You can use lists in your requests too!

# Import layer measurements
from snowexsql.api import LayerMeasurements

# Grab all the data that used the one of these instruments (hint hint SSA)
ssa_instruments = ["IS3-SP-15-01US", "IRIS",  "IS3-SP-11-01F"]

# Query the DB (throw a limit for safety)
LayerMeasurements.from_filter(instrument=ssa_instruments, limit=100)
Loading...

Greater than or Less than

Sometimes we want to isolate certain ranges of value or even dates. The greater_equal and less_equal terms can be added on to value or dates.

  • date_greater_equal

  • date_less_equal

  • value_greater_equal

  • value_less_equal

# Import the point measurements class
from snowexsql.api import PointMeasurements

# Filter values > 100 cm from the pulse ecko GPR
df = PointMeasurements.from_filter(value_greater_equal=100, type='depth', instrument='pulse EKKO Pro multi-polarization 1 GHz GPR', limit=100)

# Show off the dataframe
df
Loading...

Recap

You just came in contact with the new API tools. We can use each API class to pull from specific tables and filter the data. You should know:

  • How to build queries using from_filter, from_area, from_unique_entries

  • Determine what values to filter on

  • Manage the limit error

  • Filtering on greater and less than

If you don’t feel comfortable with these, you are probably not alone, let’s discuss it!
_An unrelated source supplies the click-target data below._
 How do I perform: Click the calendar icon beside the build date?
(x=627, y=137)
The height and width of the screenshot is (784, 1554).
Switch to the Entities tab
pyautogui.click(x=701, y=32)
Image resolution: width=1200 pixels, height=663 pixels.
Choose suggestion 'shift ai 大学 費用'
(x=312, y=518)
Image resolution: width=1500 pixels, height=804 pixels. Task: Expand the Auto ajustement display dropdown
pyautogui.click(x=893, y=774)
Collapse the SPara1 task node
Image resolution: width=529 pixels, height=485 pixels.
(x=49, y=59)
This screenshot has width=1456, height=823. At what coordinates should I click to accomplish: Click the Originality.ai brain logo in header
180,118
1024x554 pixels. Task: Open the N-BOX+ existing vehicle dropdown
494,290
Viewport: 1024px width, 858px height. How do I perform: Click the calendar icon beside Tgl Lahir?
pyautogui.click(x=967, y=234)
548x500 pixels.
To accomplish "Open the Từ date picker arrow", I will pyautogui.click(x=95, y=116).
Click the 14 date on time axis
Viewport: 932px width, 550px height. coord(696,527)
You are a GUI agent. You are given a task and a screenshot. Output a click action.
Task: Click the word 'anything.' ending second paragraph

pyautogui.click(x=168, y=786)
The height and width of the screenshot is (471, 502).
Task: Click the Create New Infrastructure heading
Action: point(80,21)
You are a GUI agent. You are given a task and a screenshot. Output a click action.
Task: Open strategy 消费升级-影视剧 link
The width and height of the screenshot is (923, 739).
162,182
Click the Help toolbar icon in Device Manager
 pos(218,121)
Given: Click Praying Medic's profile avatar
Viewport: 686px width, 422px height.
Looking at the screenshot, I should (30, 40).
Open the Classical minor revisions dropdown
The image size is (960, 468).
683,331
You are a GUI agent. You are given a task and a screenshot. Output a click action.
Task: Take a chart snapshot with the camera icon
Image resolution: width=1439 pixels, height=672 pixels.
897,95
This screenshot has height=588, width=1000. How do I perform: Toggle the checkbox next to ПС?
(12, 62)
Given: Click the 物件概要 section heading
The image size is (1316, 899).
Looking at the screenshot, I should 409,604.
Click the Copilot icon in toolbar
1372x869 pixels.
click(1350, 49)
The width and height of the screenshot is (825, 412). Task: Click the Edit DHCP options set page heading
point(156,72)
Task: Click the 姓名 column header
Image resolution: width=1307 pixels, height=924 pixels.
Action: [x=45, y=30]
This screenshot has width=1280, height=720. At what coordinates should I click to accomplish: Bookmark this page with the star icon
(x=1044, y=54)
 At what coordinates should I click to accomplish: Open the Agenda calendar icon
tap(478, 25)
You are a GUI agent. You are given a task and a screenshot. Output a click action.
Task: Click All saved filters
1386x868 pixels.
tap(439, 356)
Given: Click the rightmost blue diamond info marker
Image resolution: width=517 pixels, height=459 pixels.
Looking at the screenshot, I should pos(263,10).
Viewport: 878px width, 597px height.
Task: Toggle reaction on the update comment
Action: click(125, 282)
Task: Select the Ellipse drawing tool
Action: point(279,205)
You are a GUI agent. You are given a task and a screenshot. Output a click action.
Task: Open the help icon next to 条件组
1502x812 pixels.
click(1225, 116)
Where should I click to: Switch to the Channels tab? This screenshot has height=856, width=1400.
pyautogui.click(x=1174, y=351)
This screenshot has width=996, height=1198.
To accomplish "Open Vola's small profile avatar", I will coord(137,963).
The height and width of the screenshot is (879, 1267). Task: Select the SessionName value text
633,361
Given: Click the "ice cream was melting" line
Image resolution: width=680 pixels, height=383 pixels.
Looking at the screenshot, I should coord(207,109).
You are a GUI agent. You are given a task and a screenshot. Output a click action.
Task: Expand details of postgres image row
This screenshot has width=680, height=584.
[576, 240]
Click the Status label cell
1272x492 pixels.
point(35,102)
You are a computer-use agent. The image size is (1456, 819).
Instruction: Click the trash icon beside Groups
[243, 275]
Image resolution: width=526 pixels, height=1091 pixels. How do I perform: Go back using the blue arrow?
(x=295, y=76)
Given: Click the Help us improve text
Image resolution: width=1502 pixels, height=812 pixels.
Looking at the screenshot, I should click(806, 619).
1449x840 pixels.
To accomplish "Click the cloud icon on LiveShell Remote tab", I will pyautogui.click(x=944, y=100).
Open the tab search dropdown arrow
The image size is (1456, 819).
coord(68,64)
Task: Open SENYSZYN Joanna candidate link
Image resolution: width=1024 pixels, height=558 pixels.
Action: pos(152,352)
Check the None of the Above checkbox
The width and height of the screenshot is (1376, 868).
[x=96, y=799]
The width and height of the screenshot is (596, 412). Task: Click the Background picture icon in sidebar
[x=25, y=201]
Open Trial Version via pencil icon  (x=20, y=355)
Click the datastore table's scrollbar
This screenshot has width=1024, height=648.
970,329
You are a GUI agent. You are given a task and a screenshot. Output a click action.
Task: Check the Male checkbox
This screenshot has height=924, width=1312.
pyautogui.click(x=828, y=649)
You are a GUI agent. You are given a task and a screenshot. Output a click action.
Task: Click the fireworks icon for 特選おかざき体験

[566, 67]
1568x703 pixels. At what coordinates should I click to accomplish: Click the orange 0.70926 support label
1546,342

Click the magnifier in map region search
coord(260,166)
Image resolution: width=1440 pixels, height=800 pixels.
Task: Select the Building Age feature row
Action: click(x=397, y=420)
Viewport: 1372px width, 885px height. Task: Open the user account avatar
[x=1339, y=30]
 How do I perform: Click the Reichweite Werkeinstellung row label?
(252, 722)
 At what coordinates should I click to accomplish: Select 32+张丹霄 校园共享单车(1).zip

Exercise: Visualize a Manual Depth Spiral

During the SnowEx campaigns a TON of manual snow depths were collected, past surveys for hackweek showed an overhelming interest in the manual snow depths dataset. This tutorial shows how easy it is to get at that data in the database while learning how to build queries

Goal: Visualize a small subset of snow depth, ideally a full spiral (mostly cause they are cool!)

Approach:

  1. Determine the necessary details for isolating manual depths

  2. Find a pit where many spirals were done.

  3. Buffer on the pit location and grab all manual snow depths

Process

from snowexsql.api import LayerMeasurements
data_type = 'depth'

Step 1: Find a pit of interest

# Pick the first one we find
site_id = LayerMeasurements().all_site_ids[0]

# Query the database, we only need one point to get a site id and its geometry
site_df = LayerMeasurements.from_filter(site_id=site_id, limit=1)

# Print it out 
site_df
Loading...

Step 2: Collect Snow Depths

# We import the points measurements because snow depths is a single value at single location and date
from snowexsql.api import PointMeasurements 

# Filter the results to within 100m within the point from our pit
df = PointMeasurements.from_area(pt=site_df.geometry[0], type=data_type, buffer=200)
df
Loading...

Step 3: Plot it!

# Get the Matplotlib Axes object from the dataframe object, color the points by snow depth value
ax = df.plot(column='value', legend=True, cmap='PuBu')
site_df.plot(ax=ax, marker='^', color='m')

# Use non-scientific notation for x and y ticks
ax.ticklabel_format(style='plain', useOffset=False)

# Set the various plots x/y labels and title.
ax.set_title(f'{len(df.index)} Manual Snow depths collected at {site_id}')
ax.set_xlabel('Easting [m]')
ax.set_ylabel('Northing [m]');
<Figure size 640x480 with 2 Axes>

Try This:

A. Go back and add a filter to reduce to just one spiral. What would you change to reduce this?

B. Try to filtering to add more spirals. What happens?

Recap

You just plotted snow depths and reduce the scope of the data by using from_area on it

You should know:

  • Manual depths are neat.

  • filter using from area is pretty slick.

  • We can use LayerMeasurements to get site details easily.

If you don’t feel comfortable with these, you are probably not alone, let’s discuss it!